Göğüs boşluğunda yer alan anevrizma semptomları; göğüs ağrısı, nefes darlığı, yutma güçlüğü ve ses kısıklığıdır. Karın bölgesinde yer alan abdominal aort anevrizmalarında ise her kalp atımında hissedilen kitle hissedilir ve bel bölgesinde ağrı oluşur.
Anevrizma gelişiminin engellemesinde en önemli faktörlerin başında aterosklerozun gelişiminin önlenmesi ve hipertansiyonun etkili tedavi edilmesi yeralmaktadır. Aterosklerozun önlenmesine yönelik beslenme kolestrol ve doymuş yağ asitlerinden fakir olmalıdır.

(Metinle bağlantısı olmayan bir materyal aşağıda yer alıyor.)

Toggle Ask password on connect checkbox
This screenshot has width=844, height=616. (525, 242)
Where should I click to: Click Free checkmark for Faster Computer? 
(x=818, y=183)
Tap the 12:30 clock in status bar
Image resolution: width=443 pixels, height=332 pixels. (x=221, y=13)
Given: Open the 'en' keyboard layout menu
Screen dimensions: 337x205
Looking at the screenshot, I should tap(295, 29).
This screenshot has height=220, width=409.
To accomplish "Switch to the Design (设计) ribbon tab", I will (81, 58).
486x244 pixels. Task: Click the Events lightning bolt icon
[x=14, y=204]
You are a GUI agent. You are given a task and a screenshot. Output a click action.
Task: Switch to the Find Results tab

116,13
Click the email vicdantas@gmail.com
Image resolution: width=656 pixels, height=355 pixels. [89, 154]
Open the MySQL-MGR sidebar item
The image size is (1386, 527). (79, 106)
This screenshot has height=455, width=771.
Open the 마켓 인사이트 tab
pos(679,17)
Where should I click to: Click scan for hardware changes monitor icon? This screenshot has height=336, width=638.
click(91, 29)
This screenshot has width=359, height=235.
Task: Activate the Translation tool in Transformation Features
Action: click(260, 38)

Ağır sportif aktivitelerden uzak durulur. Damar sertliği ve hipertansiyon gelişimini engelleyici beslenme alışkanlığı edinilir.Aort anevrizmaları rüptür riskinin yüksek olduğu çapa ulaşırsa veya kısa sürede beklenenden çok fazla çap artışı olursa cerrahi veya stent ile tedavi edilirler.
Aortik diseksiyonu: aortun iç tabakasının yırtılarak kanın orta katmana geçmesi ve yüksek basınçın etkisi ile damar duvarı içinde ikinci bir yol oluşturarak ilerlemesi sonucu ortaya çıkan çok ciddi bir tablodur.Aort diseksiyonunun en önemli semptomu göğüsten başlayan ve sırta doğru devam eden yırtılma tarzında çok şiddetli göğüs ağrısıdır. Ağrıyı takiben bayılma, nefes darlığı ve ileri huzursuzluk bulunur. Bu hastalarda kol veya bacak nabızları kaybolabilir, kollardaki basınç farkı çok yüksek olabilir. Nörolojik bozukluklar saptanabilir. Aort diseksiyonlarının 2 tipi bulunmaktadır. Tip A diseksiyon, çıkan aortadan başlar ve inen aortaya ilerleyerek bacaklara kadar uzanır. Tip B'de ise yalnızca inen aortadadır. Aort kapağının iki yaprakcıklı oluşu, bağ dokusu hastalıkları, hipertansiyon ve damar sertliği ve travmadır. TipA'nın tedavisi;, kalp yetmezliği, kalp krizi, inme, kanama ve ölümü engellemek için acil cerrahidir. Bu hastalarda her saat için %3 ölüm riski olup, cerrahi uygulanmadığı taktirde 1 hafta içerisinde hastaların %90'nı ölmektedir. Tip B'de ise ilaç tedavisi tercih edilir.
Abdominal aort anevrizmaları: aort damarının karın içerisinde yeralan bölümünün 3.5 cm üzerinde olmasıdır. Risk faktörleri arasında, ateroskleroz (Damar sertliği), ileri yaş, cinsiyet (erkeklerde 4 kat fazla görülür), sigara, hipertansiyon, diyabet yeralmaktadır. Hastalarda karın ve bel ağrısı şikayeti bulunmaktadır. Muaynelerinde karında pulsatil kitle saptanır. Abdominal aort çapı ultrason veya tomografide 5.5cm üzerinde ise girişimsel veya cerrahi tedavi uygulanmalıdır. 65 yaş üzerindeki Sigara içen erkek hastalar abdominal aort anevrizması açısından taramaya tabi tutulmalıdır.